As a principal solutions architect, I always start my cloud architecture discussions with the “triangle of truth,” or “holy trinity” of architecture principles for cloud: stability, agility, and security. You must have these three things. The rub is that hitting any two vertices of those pillars is pretty straightforward. Hitting one is trivial. From an architecture perspective, two is definitely within grasp for most businesses, but three is quite difficult. If you’re hitting all three simultaneously, you have a mature architecture and a mature approach to cloud, which is infrastructure as code.
To help you identify your next steps, I’ll break down the big moving pieces and provide you with a day 1 checklist to build the stable, agile, and secure environment your business requires.
Stability
Stability requires good connectivity. To implement standard cloud architecture, having good connectivity is imperative; by this, I mean hybrid connectivity. Connectivity could be an SD-WAN, an edge play, or private connectivity. Typically with big enterprises – the fortune 500 and the blue chips – we see both edge and private connections.
How big and involved your connectivity needs to be depends on your business model. Connectivity must account for a multi-region or multi-cloud strategy, which is why having a transit network in the cloud becomes important. But regardless of how fat the pipe, you need a reliable internet strategy to get your workloads to the cloud. This is because the majority of enterprise cloud deployments are hybrid. Applications and the associated workloads will be spread out across your distributed team, not live just on-prem or just in the cloud.
So, the first pillar is getting your connectivity dialed in and your latency within scope. Your applications will stretch like taffy across these pipes, so having robust, low-latency hybrid connectivity forms the foundation on which you’ll build everything else.
Agility
Agility is your ability to do infrastructure as code and execute on the promise of cloud, which is to automate everything. Good, agile deployment and continuous development and CI-CD pipeline, and good use of something like Terraform roll into agility. Good cloud ops practices involve more than merely deploying in the cloud. Planning for day 2 operations is also critical.
Security
Adequate security in the cloud requires fresh thinking. Network security tends to be challenging. Many cloud security stacks and capabilities are difficult to automate at scale. There might be 100 people worldwide capable of enterprise-level multi-cloud security architecture.

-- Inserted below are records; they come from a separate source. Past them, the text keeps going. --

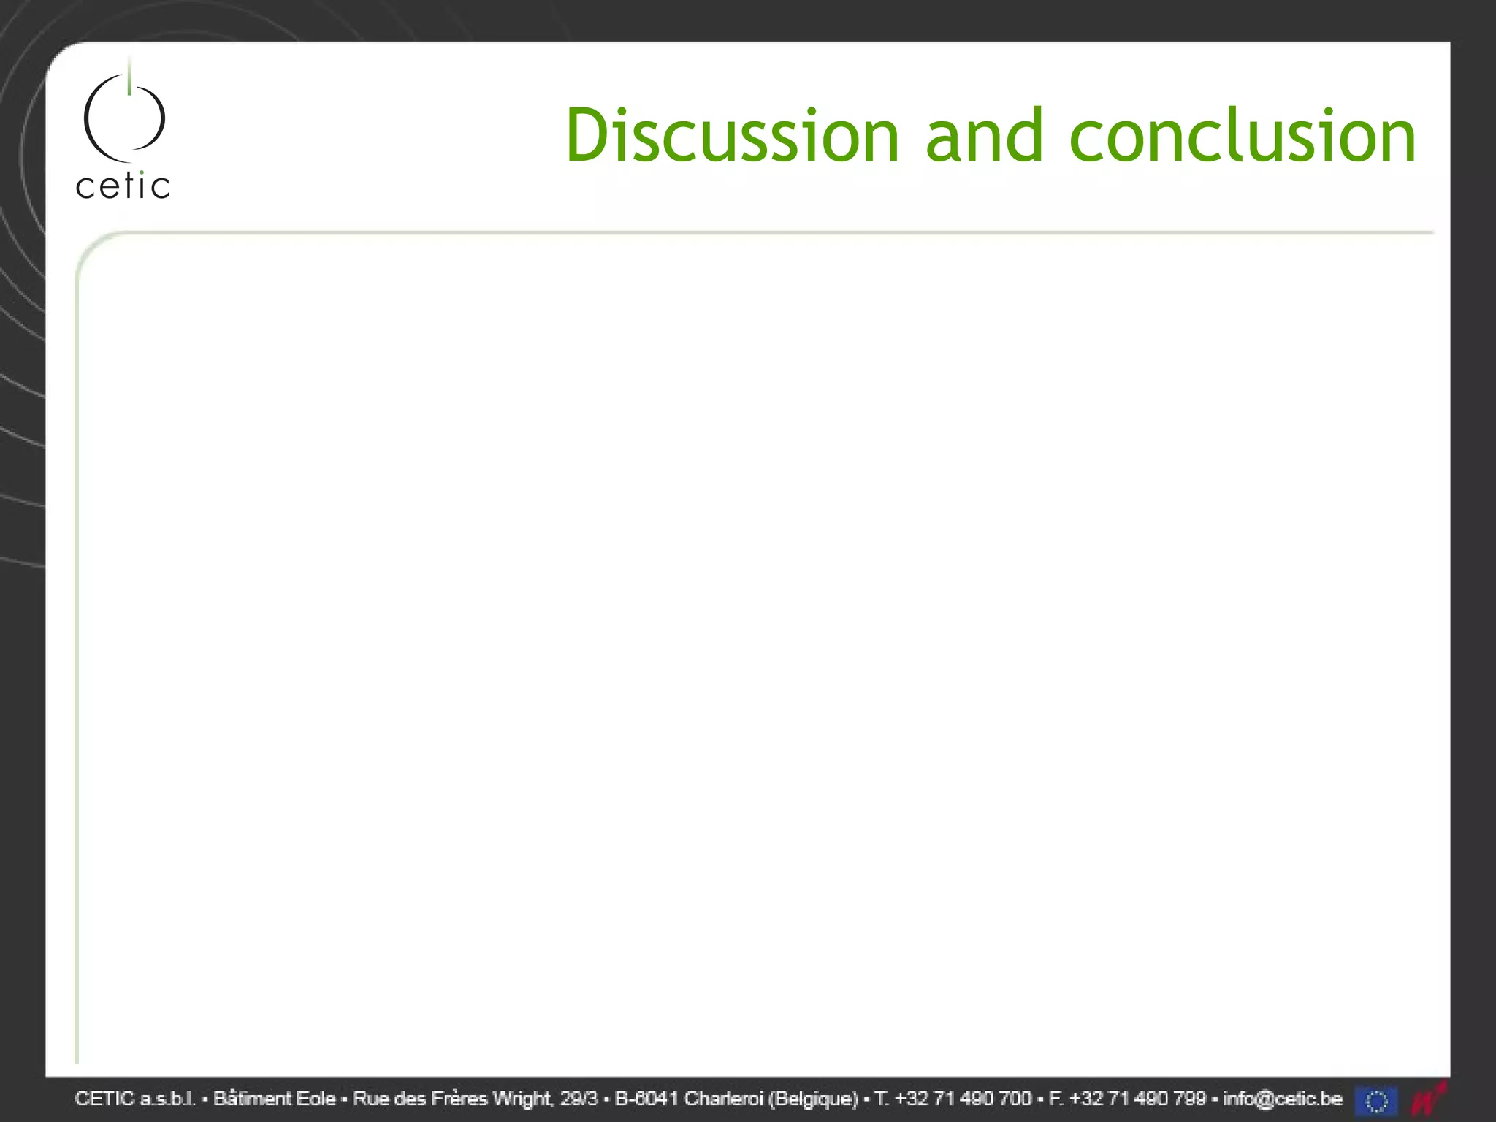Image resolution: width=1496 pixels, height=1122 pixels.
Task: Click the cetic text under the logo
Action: [123, 186]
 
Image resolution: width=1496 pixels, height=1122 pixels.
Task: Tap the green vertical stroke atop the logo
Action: [129, 77]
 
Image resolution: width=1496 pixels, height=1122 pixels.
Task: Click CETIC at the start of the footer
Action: [104, 1099]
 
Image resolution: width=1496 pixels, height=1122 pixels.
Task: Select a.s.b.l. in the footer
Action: [168, 1099]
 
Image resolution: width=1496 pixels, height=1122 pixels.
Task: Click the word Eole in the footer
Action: [315, 1099]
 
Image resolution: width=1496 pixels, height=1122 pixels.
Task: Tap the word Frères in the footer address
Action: [459, 1099]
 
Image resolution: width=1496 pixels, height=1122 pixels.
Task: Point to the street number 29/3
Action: [579, 1099]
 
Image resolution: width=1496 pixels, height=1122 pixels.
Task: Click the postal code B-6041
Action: [647, 1099]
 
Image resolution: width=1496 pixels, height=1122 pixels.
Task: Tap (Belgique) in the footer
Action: [813, 1099]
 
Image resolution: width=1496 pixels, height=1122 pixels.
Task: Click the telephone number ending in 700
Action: [963, 1099]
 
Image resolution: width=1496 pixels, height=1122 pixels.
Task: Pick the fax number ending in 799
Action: [1137, 1099]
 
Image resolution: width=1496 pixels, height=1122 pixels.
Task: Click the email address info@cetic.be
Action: [1283, 1099]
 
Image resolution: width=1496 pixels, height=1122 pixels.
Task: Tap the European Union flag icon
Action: [1376, 1101]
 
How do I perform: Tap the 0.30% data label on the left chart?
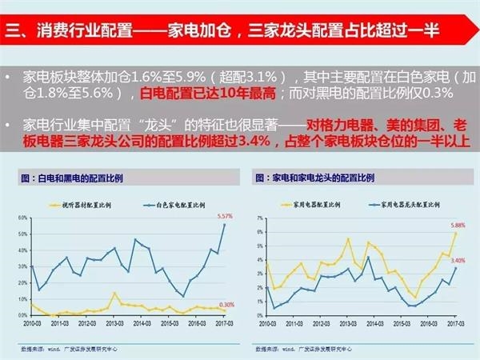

Many companies try to address this skills gap by training their current employees. But, like most of us, many security and IT professionals ultimately fall back on what they know. So they bring in virtual offerings like virtual firewalls or virtual routers; tools that are based on technologies they’re familiar with.
Unfortunately, this virtualization is self-defeating. Much of this stuff does not align with a cloud operational model. It’s hard to orchestrate virtual firewalls as code.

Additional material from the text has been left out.